Interestingly, we observed antiproliferative effects of Prop at lower doses than the ones described previously. Moreover, the combination of drugs allowed decreasing Met and Prop doses to 1 mM and 1 μM respectively, without losing their effect on viability. These concentrations can be considered as clinically relevant as they are comparable to the ones found in plasma of patients receiving Met or Prop60,61,62, which allow us to speculate with future translation to phase I studies or compassionate use for this combination of drugs.

The reported effect on proliferation correlated with reduced levels of Erk phosphorylation and expression of p70 ribosomal protein S6 kinase observed after serum stimuli when cells were pre-treated with M + P. Defective Erk phosphorylation in the presence of M + P was also observed after proliferative induction in 4T1 cells, suggesting that the underlying mechanism impinging tumor cell growth of this combination of drugs is maintained independently of the cell type.

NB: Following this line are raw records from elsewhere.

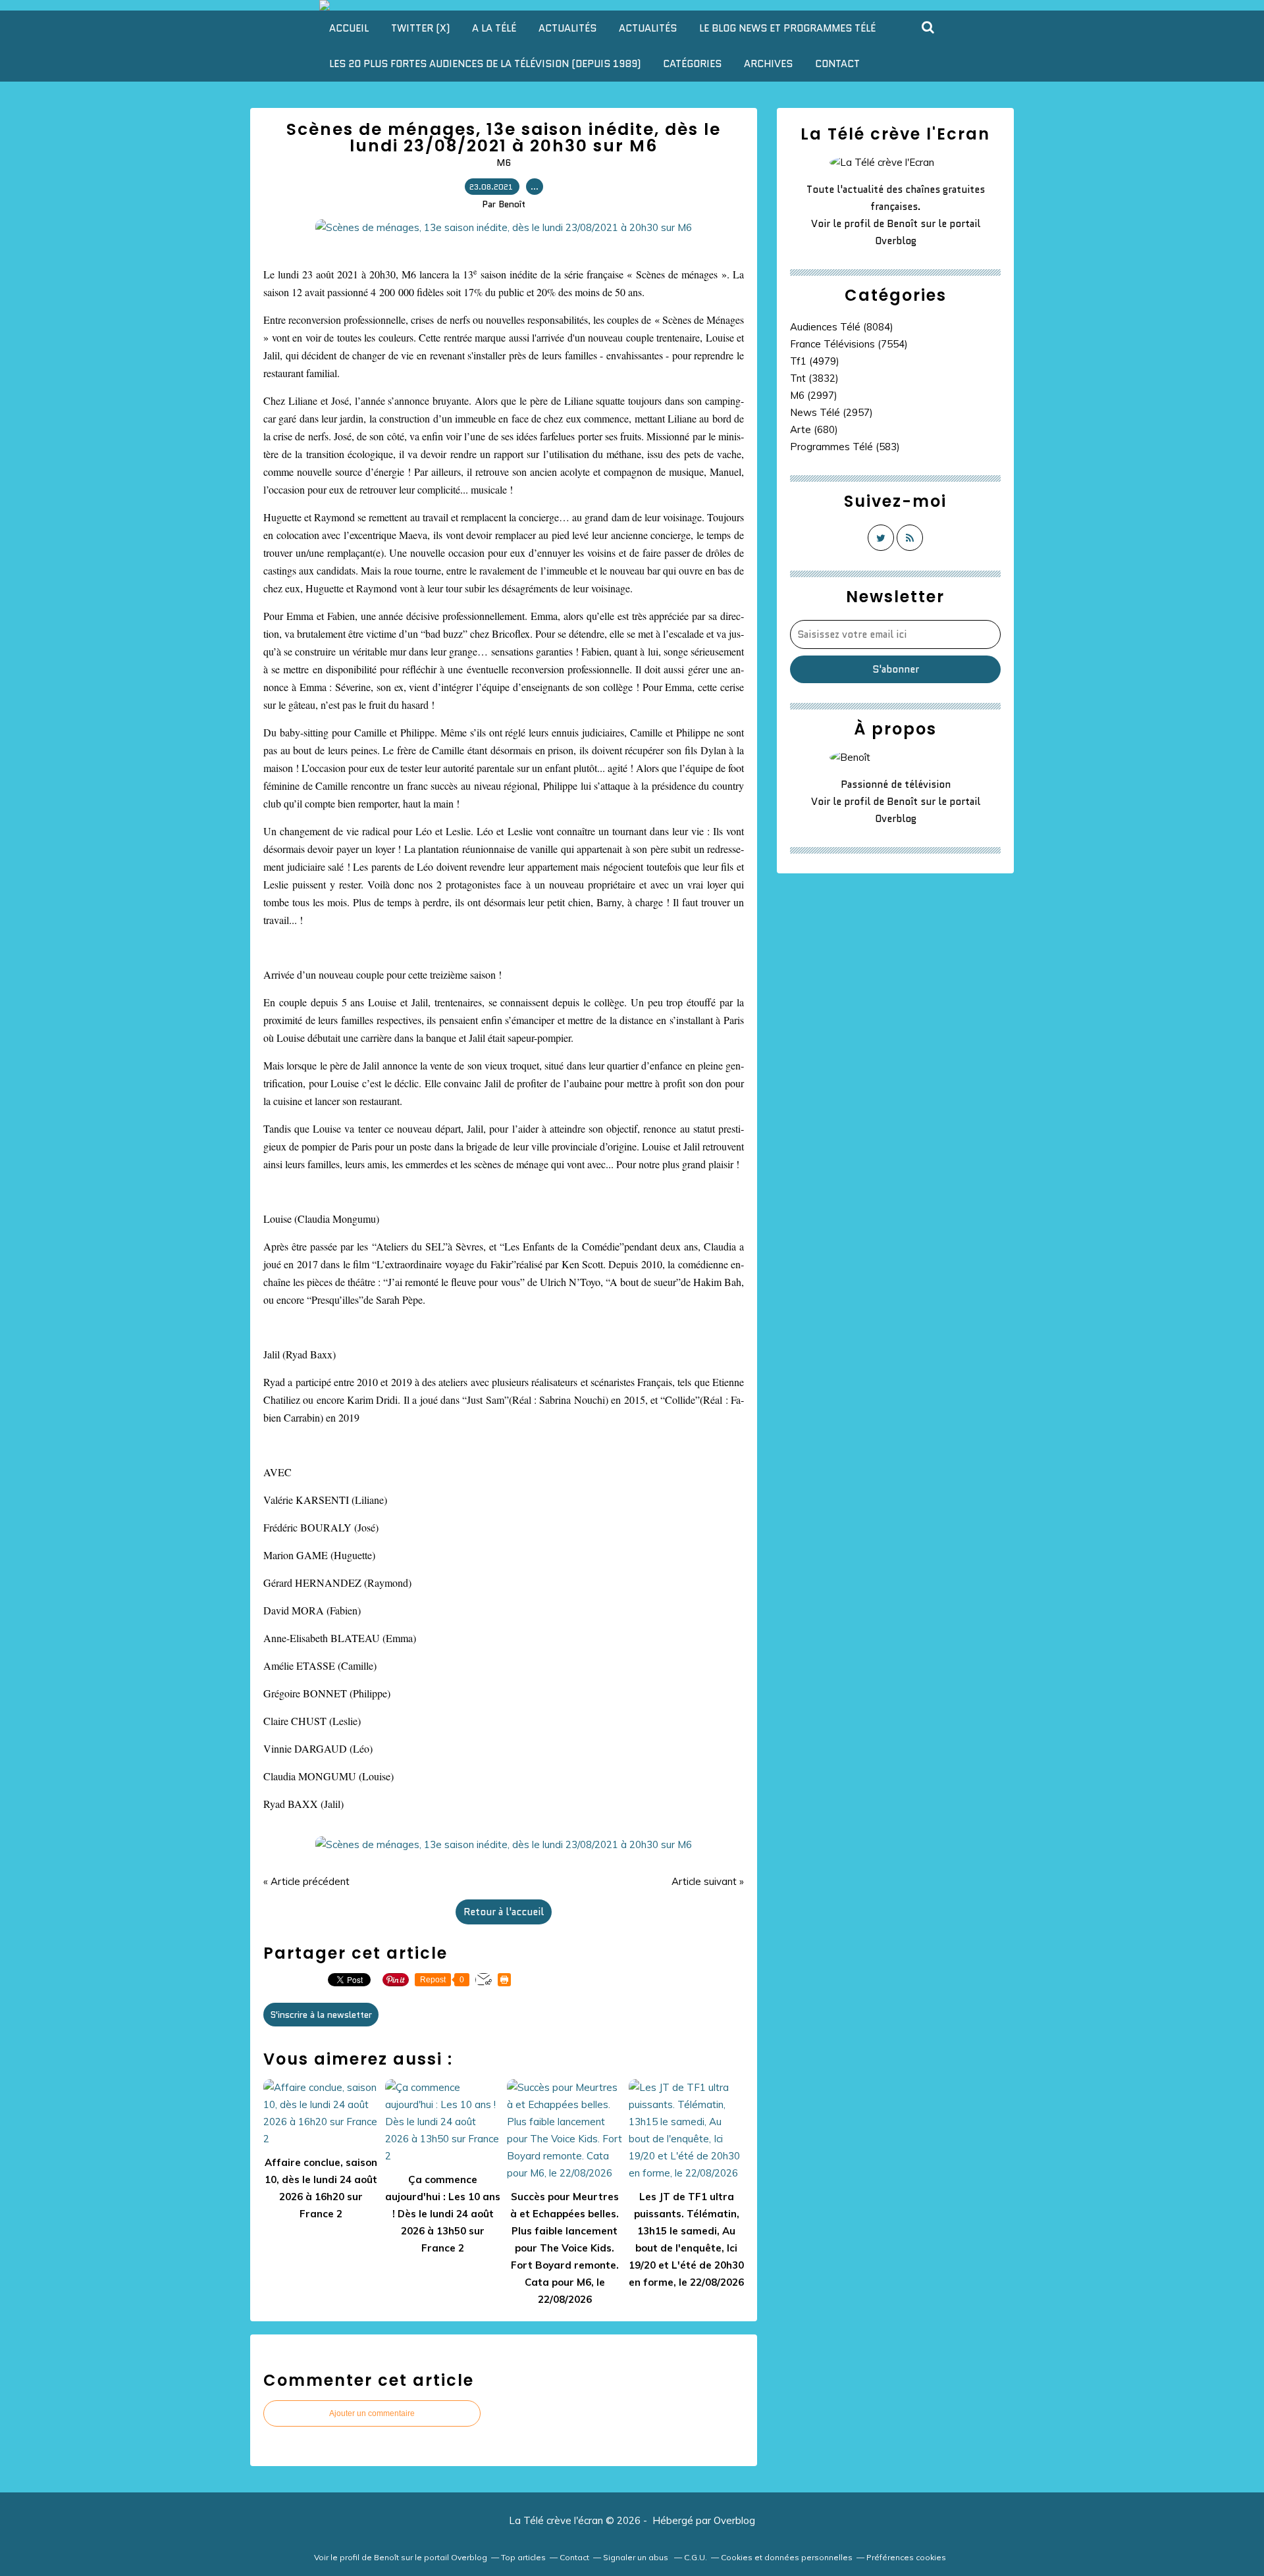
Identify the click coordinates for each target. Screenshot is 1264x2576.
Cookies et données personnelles (787, 2557)
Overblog (734, 2520)
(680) (814, 429)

Interestingly, the impact of M + P on proliferation is conserved in vivo, as we observed that combined treatment was effective reducing significantly the growth of HCT116 and CT26 tumors in mice, with no associated symptoms of toxicity. Although there is not direct correlation between Met dosage in pre-clinical models and those used in clinical trials, plasma Met concentration in treated-mice is reported to be close to that observed in diabetic patients62,63. Ongoing Met dosage in clinical trials for cancer treatment ranges from 500–1700 mg/day64. Regarding Prop, dose varies by indication from 160–320 mg/day for hypertension to 120–240 mg/day for angina. Interestingly, Prop dose used to treat infantile hemangioma can be raised to 3 mg/kg/day61, close to the one used in our pre-clinical models.

Through in vitro assays we observed that M + P combination not only affected CRC cells growth, but also compromised their clonogenic capacity and it was capable to promote apoptosis. The ability of Met to hit HCT15 CRC cell colony formation was previously reported in combination with the dual PI3K/mTOR inhibitor Dactolisib65. As it was described that Prop inhibits PI3K activity in hemangioma66, we speculate that the clear effect of M + P on clonogenicity may be related to the enhanced suppression of PI3K/AKT/mTOR pathway, hypothesis that should be addressed with additional work. Regarding CRC programmed cell death, there are several reports for Met and fewer for Prop demonstrating that these drugs are able to induce apoptosis in different in vitro CRC models51,56,67,68. We demonstrated in this study that M + P combination is able to elicit CRC cells apoptosis at lower doses than the ones formerly reported, perhaps associated to an increase of the cell cycle arrest at G0/G1.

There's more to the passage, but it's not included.